--- Text ---
▽
And so, by dint of fiercely asserting their aristocracy, they half-began to convince even the snooty Virginians and wholly convinced their own imaginations. But, of course, they did not really become aristocrats; of course they did not succeed in investing their subconsciousness with that peculiar coloring which was the secret of the few genuine aristocrats the South could show. In their hands, indeed, the notion of aristocracy became simply a new and powerful sanction for their ancient standards and ways.

In all this, it is difficult not to see the hand of their peculiar God. Certainly it smacks of predestination and manifest destiny. For if Charlotte had really achieved the standards of the Confederate aristocracy, or even if it had only really attempted them, then it plainly could not be what it is today. If, in the years when the cotton-mill was rising on the land, the town seized the ascendancy, and became, not only a great industrial hive but also merchant and banker to all the country within a radius of a hundred miles, if today it is the great Babbitt town in Tarheeldom, then it is primarily, as it seems to me, because of the character which it brought to the new order.


The Scotch-Irish-Calvinist Kultur was admirably adapted for the business in hand.Without exception, every Southern town which has risen to eminence in the new order has been more or less under its sway. And in Charlotte, where it reached its apogee, it naturally worked most perfectly.

There the coming of Babbittry involved no revolution, nor even any conflict. There were no heart-breaking last stands and massacres, no Bourbon houses in bitter, shuttered mourning for the advent of Gradgrind and Bounderby--nothing of that struggle and defeat which has accompanied the industrialization and commercialization of such a town as Charleston, of every town where the classic Confederate culture had really taken root--but only hosannas and Te Deums. There the past flowed into the present soundlessly and without a jolt. There the gentry not merely received the Yankee go-getters with open arms, but themselves, and to a man, turned Babbitt without a qualm or a pang and without an iota of change in their proper character--took to Rotary with all the loving gusto with which a duckling takes to water, with all their ancient zest for acquisition and all their historic confidence that they were laying up treasures in heaven.

And here, of course, we have the last great justification. This is the final secret of the town's unbending adherence to its ideals, and the key to its militancy in Toryism. The thing works--and, even in



these days of Depression, it pays. Yesterday and today, it has made and makes uniformly for the prosperity and security of those who rule in Charlotte. What is more, it promises to keep on making for them indefinitely. Do the peons in the mills begin to rise and protest that to work for five dollars a week--as they do work these last bitter days--is too much for human flesh and blood? Then what better answer than the Presbyterian answer that it is all God's will, ordained from the first day, and so to be endured quietly lest complaining draw down fire from Heaven? What better answer than the Scotch-lrish answer that, if the peon is exceedingly ragged of behind and lean of belly, it is because he is shiftless and unthrifty, because he and his fathers have succumbed to sin and sloth?
△
--- Collected material ---
▽
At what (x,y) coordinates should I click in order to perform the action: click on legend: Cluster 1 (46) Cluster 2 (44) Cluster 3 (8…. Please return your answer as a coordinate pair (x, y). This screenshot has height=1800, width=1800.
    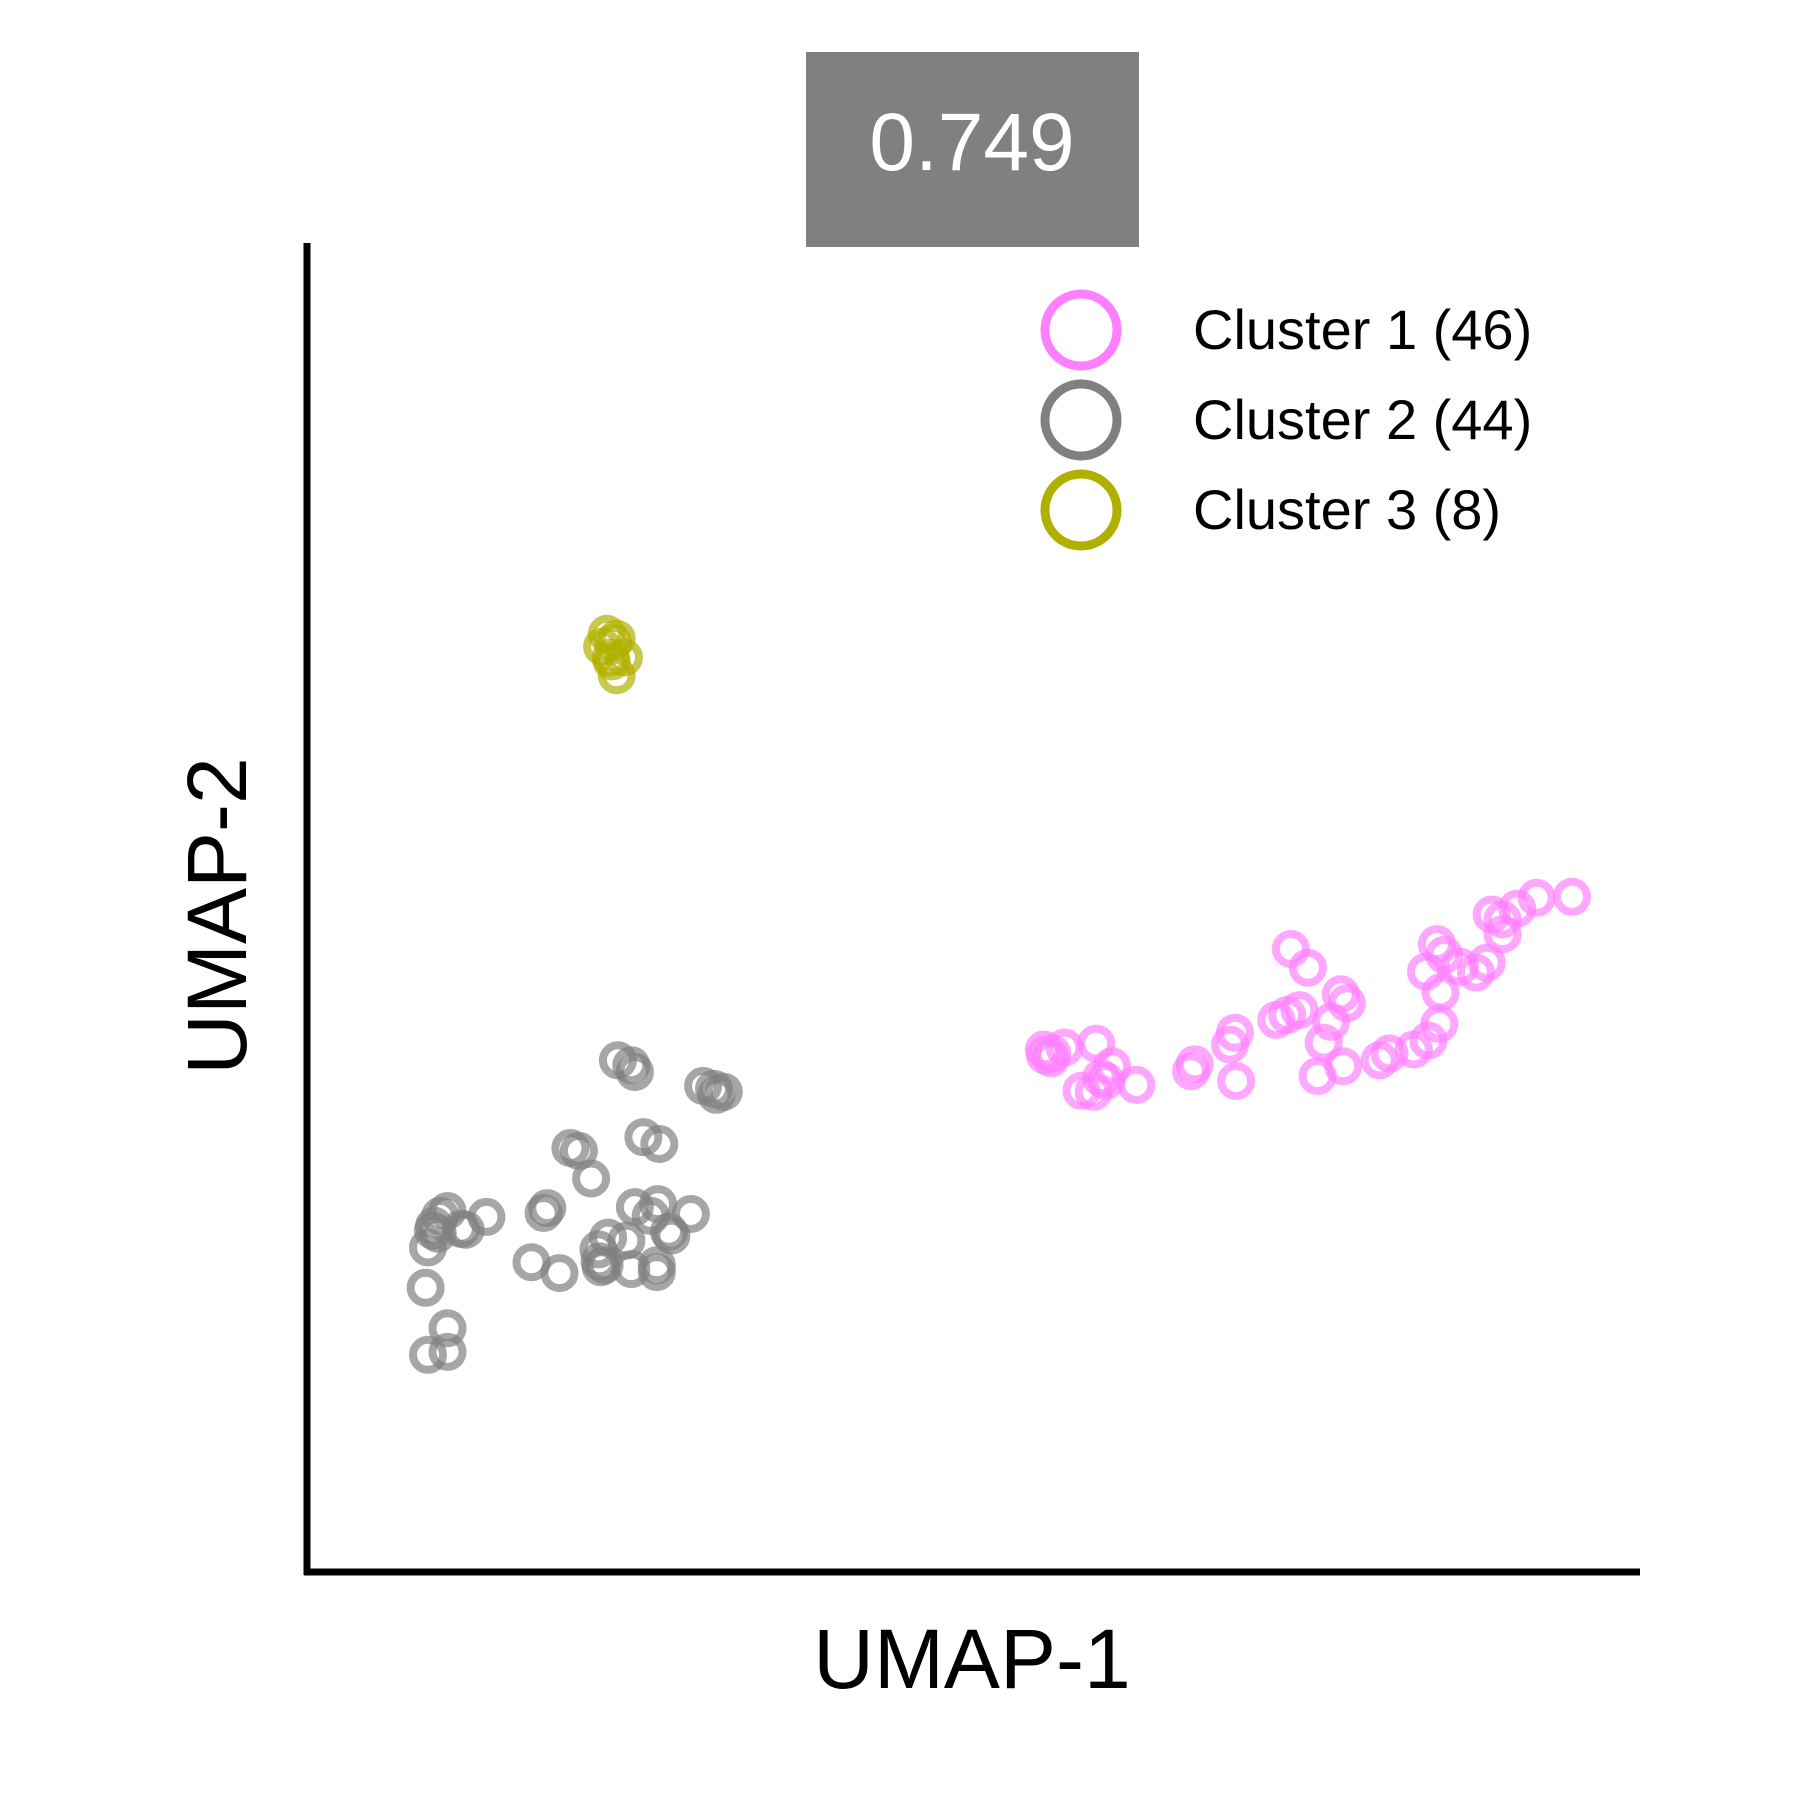
    Looking at the image, I should click on (1286, 420).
△
--- Exercise requirements ---
Reproduce the Charlotte text starting with "these days of" and going on through "sin and sloth?", substituting "six dollars" for "five dollars". The lines above have no connection to the text about Charlotte.

--- Solution below ---
these days of Depression, it pays. Yesterday and today, it has made and makes uniformly for the prosperity and security of those who rule in Charlotte. What is more, it promises to keep on making for them indefinitely. Do the peons in the mills begin to rise and protest that to work for six dollars a week--as they do work these last bitter days--is too much for human flesh and blood? Then what better answer than the Presbyterian answer that it is all God's will, ordained from the first day, and so to be endured quietly lest complaining draw down fire from Heaven? What better answer than the Scotch-lrish answer that, if the peon is exceedingly ragged of behind and lean of belly, it is because he is shiftless and unthrifty, because he and his fathers have succumbed to sin and sloth?